To understand why that's significant, let's look at how Google settled those same allegations at the federal level. While the outcome was the same, the government's methods were different.
The Federal Trade Commission won a $22.5 million settlement from Google last year. At issue was Safari's use of the third-party cookie blocker, a feature that prevents marketers from tracking your online activity. Unlike other browsers, Safari had enabled the blocker by default, making it much harder for advertisers to track Safari users generally. Google allegedly used a bit of code to override the feature on purpose, despite operating a separate Web page that told Safari users they could trust the privacy feature to work.
That violated a previous legal agreement between Google and the FTC barring Google from making "misrepresentations" about privacy, the government argued.
"The FTC concluded that they didn't go into whether Google broke the law, because they got them on breaking the consent agreement that was in place from the Buzz debacle," says John Simpson, the privacy project director for Consumer Watchdog.
Had it sued Google for deceptive business practices and won, the FTC would have sent a strong signal that professing to protect users' privacy on the one hand while ignoring technical anti-tracking solutions on the other might invite federal scrutiny. As it happened, the FTC won a relatively narrow victory that depended on Google's unique history with the agency.
But while the FTC seemed more cautious about the alleged Safari violation, states have shown no such restraint.

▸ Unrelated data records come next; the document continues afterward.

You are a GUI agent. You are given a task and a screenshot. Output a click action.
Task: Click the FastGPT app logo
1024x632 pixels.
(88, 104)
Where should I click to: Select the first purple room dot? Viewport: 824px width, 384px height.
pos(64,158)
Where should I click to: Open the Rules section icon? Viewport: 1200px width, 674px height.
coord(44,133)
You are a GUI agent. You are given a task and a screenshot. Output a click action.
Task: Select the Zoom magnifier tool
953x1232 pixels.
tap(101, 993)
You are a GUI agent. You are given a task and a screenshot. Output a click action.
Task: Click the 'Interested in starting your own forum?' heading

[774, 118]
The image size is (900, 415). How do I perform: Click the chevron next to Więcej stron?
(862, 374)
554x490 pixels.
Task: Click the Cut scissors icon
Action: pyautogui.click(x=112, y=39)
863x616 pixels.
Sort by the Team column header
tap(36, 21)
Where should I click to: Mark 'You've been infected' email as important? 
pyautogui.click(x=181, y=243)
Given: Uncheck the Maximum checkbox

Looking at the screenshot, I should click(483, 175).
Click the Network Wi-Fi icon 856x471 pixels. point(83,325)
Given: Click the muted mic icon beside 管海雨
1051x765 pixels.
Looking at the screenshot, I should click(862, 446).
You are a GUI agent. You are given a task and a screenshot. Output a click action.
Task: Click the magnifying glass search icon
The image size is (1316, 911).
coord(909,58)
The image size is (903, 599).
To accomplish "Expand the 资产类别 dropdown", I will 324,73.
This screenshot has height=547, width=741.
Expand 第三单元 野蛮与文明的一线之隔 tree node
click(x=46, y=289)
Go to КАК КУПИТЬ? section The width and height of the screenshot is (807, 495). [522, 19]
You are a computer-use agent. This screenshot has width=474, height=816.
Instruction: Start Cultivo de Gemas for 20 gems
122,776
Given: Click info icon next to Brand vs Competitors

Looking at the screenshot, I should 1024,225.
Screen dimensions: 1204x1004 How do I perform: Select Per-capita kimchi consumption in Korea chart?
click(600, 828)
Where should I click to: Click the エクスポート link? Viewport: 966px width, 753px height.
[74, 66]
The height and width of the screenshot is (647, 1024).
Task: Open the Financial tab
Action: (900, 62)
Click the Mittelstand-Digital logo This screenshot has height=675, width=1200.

"If you're actively hacking around the privacy settings," said Simpson, "there still is a good likelihood there's a state law being violated."
The states involved in Monday's settlement broadly alleged that Google had indeed broken state consumer protection and computer privacy laws in addition to the consent agreement arguments put forth by the FTC. Washington state specifically claimed that Google had violated the Washington State Consumer Protection Act.
According to Jonathan Mayer, the privacy researcher at Stanford who first reported Google's alleged circumvention methods, states enjoy wider freedom than the federal government to bring a consumer protection case, to compel discovery and to impose monetary fines. Given a demonstrated willingness to accuse Google of breaking the law, it's reasonable to think that states might apply the same logic to other companies, too.
"The state attorneys general have both the inclination and the legal latitude … to be vigorous enforcers on consumer privacy," said Mayer. "Where the FTC can't act, we now have evidence that the state AGs might."